Chef Bill Varley of Torchio Pasta Bar
Torchio Pasta Bar
738 N. Wells St.
30 oz (3 ¾ cups) Gemelli pasta
12 oz (1 ½ cups) Strings beans, blanched
12 oz (1 ½ cups) Yukon potatoes, quartered
8 cups fresh basil leaves, no stems
4 large garlic cloves, chopped
1 1/3 cups pignoli (pine) nuts
3/4 teaspoon salt
1 cup Extra Virgin Olive Oil
1 cup Grapeseed Oil
Parmesan cheese to taste
- Bring salted water to a boil then add pasta. For dried pasta, cooking approximately 11 minutes and for fresh pasta, cook 4 to 5 minutes.
- Drain pasta in colander, reserving a half cup of the cooking water for the pesto sauce.
- While pasta is cooking, blanch string beans for about 3 minutes until crisp/tender. Then shock in an ice bath to keep the green color vibrant.

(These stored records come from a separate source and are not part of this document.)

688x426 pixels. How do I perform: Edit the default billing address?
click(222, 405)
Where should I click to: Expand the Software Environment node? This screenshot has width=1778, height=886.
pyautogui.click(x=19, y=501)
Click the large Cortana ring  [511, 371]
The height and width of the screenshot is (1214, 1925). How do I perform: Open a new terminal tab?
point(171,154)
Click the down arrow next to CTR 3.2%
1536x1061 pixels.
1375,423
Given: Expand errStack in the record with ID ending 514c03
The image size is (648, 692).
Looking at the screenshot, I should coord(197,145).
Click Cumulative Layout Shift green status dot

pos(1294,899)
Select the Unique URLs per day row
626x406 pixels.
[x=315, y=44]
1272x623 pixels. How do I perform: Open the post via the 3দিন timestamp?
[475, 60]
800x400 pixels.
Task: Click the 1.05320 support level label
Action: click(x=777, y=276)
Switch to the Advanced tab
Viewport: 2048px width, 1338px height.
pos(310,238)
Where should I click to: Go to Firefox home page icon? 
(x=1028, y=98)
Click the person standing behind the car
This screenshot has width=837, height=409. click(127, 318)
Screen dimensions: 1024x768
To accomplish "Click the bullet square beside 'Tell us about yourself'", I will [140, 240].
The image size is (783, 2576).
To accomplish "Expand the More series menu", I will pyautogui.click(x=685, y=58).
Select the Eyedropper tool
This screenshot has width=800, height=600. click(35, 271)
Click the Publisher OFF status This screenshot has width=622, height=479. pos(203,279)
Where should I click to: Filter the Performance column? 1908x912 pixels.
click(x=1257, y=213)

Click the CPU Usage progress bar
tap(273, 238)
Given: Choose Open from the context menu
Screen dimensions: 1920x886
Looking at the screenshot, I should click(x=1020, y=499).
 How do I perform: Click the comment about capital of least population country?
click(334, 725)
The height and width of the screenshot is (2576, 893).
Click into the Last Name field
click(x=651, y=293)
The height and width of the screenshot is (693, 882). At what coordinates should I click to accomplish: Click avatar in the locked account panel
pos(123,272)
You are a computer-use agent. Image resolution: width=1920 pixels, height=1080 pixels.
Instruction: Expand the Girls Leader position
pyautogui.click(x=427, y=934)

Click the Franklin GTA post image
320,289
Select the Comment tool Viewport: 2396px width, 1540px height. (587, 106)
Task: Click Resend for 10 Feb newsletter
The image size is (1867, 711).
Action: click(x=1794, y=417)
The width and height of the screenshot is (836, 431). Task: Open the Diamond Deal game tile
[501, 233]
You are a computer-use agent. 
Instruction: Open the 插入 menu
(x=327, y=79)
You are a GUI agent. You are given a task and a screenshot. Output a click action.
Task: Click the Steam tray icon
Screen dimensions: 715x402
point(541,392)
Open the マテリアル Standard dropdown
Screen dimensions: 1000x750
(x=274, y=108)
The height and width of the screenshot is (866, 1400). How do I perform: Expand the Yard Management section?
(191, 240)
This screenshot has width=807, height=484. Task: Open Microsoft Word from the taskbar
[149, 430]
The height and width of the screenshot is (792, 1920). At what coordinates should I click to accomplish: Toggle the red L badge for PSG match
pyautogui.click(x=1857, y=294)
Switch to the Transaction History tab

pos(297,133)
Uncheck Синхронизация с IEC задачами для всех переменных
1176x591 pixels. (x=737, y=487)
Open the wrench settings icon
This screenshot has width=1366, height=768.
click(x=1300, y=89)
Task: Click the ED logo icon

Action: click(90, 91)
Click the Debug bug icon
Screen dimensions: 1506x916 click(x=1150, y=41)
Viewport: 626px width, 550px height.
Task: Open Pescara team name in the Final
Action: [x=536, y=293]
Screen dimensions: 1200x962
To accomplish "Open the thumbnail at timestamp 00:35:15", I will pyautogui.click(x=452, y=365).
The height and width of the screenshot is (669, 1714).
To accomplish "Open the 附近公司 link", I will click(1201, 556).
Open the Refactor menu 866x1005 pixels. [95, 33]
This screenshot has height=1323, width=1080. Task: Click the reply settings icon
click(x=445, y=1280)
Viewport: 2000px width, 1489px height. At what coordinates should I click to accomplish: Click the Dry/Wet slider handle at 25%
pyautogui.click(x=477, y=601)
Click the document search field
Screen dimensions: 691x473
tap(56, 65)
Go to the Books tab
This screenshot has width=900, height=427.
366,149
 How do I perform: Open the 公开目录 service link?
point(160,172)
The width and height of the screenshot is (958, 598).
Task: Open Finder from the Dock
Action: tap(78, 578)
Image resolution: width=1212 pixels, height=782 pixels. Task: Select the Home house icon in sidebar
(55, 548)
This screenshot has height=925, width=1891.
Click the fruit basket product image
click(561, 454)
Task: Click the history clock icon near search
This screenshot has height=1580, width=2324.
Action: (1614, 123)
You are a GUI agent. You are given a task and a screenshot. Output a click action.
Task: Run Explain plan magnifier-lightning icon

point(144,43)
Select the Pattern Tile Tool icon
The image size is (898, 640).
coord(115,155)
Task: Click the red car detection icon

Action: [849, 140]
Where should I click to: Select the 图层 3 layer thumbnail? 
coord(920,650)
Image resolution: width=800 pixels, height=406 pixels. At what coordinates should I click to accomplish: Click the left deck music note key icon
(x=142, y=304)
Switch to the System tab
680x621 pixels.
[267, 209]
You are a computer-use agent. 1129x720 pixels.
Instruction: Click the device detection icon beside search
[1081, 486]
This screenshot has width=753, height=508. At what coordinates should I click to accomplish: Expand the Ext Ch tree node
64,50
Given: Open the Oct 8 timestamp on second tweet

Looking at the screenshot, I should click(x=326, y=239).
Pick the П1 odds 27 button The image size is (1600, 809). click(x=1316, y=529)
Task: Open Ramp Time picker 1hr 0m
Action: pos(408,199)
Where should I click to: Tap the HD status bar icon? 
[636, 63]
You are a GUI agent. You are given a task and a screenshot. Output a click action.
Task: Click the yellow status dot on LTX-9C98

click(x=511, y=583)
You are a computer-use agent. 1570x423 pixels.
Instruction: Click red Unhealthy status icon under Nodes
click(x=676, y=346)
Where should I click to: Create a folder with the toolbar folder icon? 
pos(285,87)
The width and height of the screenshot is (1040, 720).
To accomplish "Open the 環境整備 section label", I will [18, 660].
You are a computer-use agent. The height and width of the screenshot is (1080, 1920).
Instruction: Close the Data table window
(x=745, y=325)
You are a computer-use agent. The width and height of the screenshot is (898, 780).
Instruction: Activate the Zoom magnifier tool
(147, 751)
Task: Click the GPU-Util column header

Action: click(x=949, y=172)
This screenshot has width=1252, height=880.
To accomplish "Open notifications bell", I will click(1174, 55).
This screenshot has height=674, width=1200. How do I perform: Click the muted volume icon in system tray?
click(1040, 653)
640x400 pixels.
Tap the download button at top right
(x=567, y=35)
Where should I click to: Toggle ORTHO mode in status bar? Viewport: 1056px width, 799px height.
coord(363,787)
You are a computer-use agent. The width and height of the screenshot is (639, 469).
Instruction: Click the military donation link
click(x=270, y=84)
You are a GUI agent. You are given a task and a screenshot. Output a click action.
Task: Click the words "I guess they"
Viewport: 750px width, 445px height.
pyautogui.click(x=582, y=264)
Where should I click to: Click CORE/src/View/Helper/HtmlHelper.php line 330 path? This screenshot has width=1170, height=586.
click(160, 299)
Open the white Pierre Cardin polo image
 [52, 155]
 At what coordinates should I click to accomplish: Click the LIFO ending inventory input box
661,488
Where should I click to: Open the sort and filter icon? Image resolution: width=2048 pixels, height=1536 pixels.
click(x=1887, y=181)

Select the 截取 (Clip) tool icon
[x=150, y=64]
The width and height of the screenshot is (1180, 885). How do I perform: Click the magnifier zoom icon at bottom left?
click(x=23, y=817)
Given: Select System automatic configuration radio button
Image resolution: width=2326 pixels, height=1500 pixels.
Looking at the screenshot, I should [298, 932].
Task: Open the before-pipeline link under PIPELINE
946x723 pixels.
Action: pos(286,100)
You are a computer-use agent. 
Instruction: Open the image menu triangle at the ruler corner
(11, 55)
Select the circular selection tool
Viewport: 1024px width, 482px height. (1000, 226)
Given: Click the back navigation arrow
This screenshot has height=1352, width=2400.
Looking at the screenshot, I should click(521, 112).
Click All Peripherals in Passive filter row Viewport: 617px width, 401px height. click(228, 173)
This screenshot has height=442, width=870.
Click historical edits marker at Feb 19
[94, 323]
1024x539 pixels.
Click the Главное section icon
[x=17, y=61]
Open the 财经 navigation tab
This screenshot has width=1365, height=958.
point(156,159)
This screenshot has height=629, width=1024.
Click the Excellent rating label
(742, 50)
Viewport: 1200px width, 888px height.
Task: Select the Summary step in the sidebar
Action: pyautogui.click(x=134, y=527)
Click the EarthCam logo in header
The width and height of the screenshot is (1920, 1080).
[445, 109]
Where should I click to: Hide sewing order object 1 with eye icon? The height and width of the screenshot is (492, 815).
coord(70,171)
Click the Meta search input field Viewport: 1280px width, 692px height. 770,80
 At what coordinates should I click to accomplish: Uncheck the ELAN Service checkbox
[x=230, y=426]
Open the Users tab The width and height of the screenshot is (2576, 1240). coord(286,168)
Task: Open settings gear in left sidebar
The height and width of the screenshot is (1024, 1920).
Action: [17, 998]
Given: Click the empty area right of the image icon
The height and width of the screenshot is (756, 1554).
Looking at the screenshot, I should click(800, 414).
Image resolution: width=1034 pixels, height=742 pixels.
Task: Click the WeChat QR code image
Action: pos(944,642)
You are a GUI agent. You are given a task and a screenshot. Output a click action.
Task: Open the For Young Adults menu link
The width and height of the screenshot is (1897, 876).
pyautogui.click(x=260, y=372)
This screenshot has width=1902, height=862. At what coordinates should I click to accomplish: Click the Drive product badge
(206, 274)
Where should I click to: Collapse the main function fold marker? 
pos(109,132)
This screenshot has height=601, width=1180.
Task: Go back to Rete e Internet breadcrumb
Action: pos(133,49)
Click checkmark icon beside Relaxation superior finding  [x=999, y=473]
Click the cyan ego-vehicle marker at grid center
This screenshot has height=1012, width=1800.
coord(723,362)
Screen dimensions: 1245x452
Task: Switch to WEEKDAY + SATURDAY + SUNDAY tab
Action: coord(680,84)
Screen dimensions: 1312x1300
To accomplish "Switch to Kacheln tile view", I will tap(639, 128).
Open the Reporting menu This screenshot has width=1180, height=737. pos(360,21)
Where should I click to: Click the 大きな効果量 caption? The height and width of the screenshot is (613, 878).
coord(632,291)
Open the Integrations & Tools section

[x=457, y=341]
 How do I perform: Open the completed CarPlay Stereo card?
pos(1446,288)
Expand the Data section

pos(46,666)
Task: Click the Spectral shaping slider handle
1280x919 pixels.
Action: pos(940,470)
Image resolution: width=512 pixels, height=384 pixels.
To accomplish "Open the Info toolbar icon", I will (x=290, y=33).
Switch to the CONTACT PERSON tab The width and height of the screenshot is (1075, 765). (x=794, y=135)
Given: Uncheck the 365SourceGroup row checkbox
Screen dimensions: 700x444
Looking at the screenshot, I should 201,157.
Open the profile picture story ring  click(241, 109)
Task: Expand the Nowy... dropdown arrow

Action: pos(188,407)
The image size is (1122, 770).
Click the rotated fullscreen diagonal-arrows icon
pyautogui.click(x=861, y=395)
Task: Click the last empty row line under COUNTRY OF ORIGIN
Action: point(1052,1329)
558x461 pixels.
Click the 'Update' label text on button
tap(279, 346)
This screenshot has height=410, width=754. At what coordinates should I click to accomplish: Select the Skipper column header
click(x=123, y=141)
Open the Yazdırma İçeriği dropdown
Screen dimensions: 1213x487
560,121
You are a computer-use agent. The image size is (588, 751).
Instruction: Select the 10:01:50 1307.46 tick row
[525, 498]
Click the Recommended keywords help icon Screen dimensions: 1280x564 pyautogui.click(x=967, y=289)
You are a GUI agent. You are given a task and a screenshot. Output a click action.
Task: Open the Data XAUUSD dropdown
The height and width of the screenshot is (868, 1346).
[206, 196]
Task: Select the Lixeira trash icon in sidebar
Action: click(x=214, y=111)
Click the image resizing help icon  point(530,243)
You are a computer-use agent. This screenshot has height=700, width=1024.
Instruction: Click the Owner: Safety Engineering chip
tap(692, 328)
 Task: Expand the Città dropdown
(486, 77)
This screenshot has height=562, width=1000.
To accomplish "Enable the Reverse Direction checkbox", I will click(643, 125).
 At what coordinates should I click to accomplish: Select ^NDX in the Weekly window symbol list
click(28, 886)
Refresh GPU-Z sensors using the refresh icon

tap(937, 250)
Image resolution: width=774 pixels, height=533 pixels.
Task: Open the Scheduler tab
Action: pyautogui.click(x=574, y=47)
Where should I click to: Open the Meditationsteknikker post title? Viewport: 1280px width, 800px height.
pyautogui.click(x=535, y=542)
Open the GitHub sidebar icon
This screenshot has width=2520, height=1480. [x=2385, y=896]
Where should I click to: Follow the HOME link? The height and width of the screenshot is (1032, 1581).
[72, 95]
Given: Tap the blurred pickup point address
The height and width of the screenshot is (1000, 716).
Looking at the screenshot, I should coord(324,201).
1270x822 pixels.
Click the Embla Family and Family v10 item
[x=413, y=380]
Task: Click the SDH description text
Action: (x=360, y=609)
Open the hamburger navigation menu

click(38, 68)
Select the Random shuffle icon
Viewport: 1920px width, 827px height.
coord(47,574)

- With quartered potatoes, blanch until the tip of the knife goes into the tip of the potato. Do not overcook and put into an ice bath to stop cooking.
- Start making the pesto sauce by chopping garlic in food processor. Then add basil,pignolinuts and salt until finely chopped. NOTE: If you don’t have a food processor, you can use a blender, or do it by hand using a sharp knife or mezzaluna.
6. With the food processor running, add the oils in a slow steady stream through the feed tube until the mixture is thoroughly blended .
7. Transfer to container and fold in the Parmesan cheese and cover with a thin layer of olive oil.
- Put pesto in sauté pan on medium heat with a splash of pasta water. The starch in the pasta water makes the sauce silky and is binding.
- Add cooked pasta to sauté pan with pesto and mix.
- Add cooked potatoes and string beans to sauté pan and combine.
- Plate and sprinkle with fresh parmesan.